Dadas las posibilidades futuras, ¿crees que
tu propia obra tendrá un cambio sustancial en sus perspectivas/alcances?
Cambiará, pero
ignoro hacia dónde.
¿Cuál quisieras que fuera tu legado?
Hace
algunos meses impartí junto con mi amigo Daniel Toca un Seminario de técnicas
de investigación para estudiantes de distintas disciplinas del Centro Nacional
de las Artes, coreógrafos, músicos, artistas visuales y estudiantes de cine.
Hicimos un experimento. Cada uno de los integrantes del seminario escribimos un
discurso imaginario de recepción de un importante premio, también imaginado,
en el ámbito de nuestras disciplinas. Fue un ejercicio bello porque caímos en
cuenta de que teníamos mucho qué agradecer en esa “futurología retrospectiva”.
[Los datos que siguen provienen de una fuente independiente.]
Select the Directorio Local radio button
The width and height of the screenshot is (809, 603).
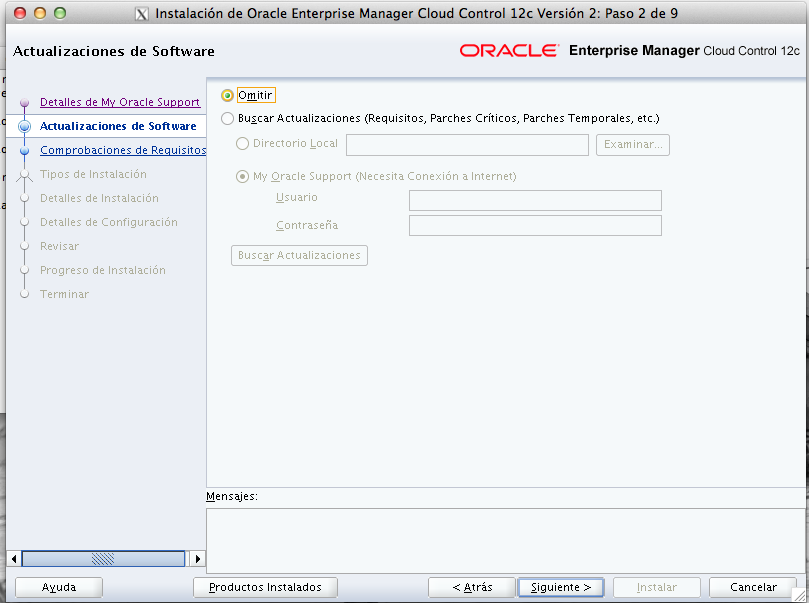tap(243, 144)
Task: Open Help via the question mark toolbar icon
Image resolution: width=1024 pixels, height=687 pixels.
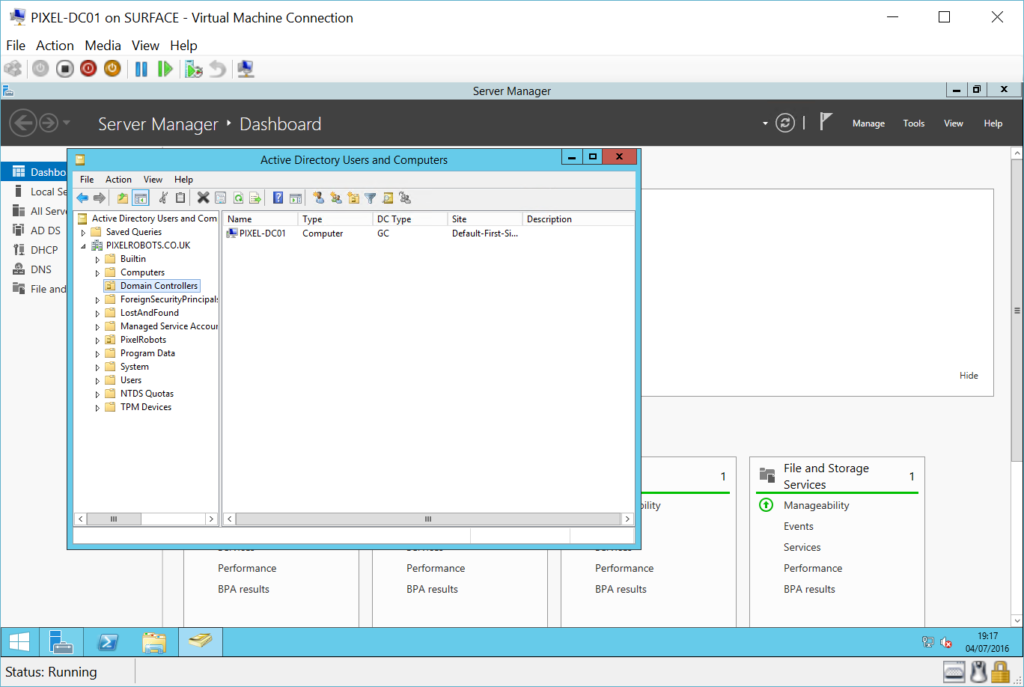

En mi discurso imaginario de la Recepción del Premio Bellas Artes del año 2064
yo, un anciano decrépito, con las piernas temblando, decía más o menos lo
siguiente: “Un Rey del Arte —como Tiziano, Wagner o Herzog— dice: “hágase mi
voluntad”. Un sumo Sacerdote del Arte —como Rilke, como Bruckner— dice: “hágase
Tu Voluntad”. Un profeta, como Blake, grita. Un apóstol, como Lucrecio,
soporta. ¿Yo? No lo sé. A veces hice lo que se esperaba de mí y fue cuando
descubrí que me vejaba. A veces hice cuanto mi voluntad deseó y fue cuando
descubrí que vejaba a los demás. ¿Qué
es lo mejor que pueden decir de mí? Que inventé mi propio pozo del que beber
agua. Con eso, me salvé de la sed. Premian mi sed”.
Así,
en mi agradecimiento futuro, dejaba a mis legatarios la responsabilidad de
sentir sed.
¿Qué le recomendarías a un artista que
apenas comienza y que te ve como inspiración?
Para contestarte me viene a la mente
aquella parábola del Pequeño libro de la subversión fuera de toda sospecha de Edmond Jabès donde se cuenta
esta historia: “Un sabio se quejaba: sólo tengo malos discípulos, buscando imitarme, me traicionan; creyendo
asemejárseme, se desacreditan. Tengo más suerte que tú —dijo el otro sabio—
habiendo dedicado mi vida a interrogar carezco naturalmente de discípulos”. A mis
discípulos los quiero, pero los caminos que elegirán para arruinar o para
dignificar sus vidas son cosa suya. Algunos me plagian como supongo que yo
también plagié a mis maestros, “hay que plagiar a tu plagiador” dice Kenneth
Goldsmith y con esto se hace posible la lógica de la continuidad maestro-alumno-maestro.
A veces uno tiende a juzgarse con demasiada
dureza, otras, con demasiada benevolencia. Ninguna de las dos resulta útil. Ser
artista significa percibir el sentido y el sinsentido de lo que se hace pero lo
difícil de esto estriba en que distinguir el sentido del sinsentido tiene que
hacerse en soledad. Percibir que lo que se hace, se hace con suficiente magia y
solvencia como para repetir aquello de que “el arte es magia liberada de la
mentira de ser verdad” (Adorno). Abrirse paso en la opacidad, la incertidumbre
y sobre todo es artista quien puede soportar hacer, hacer y hacer, sin
respuesta en un “imperio inacústico”.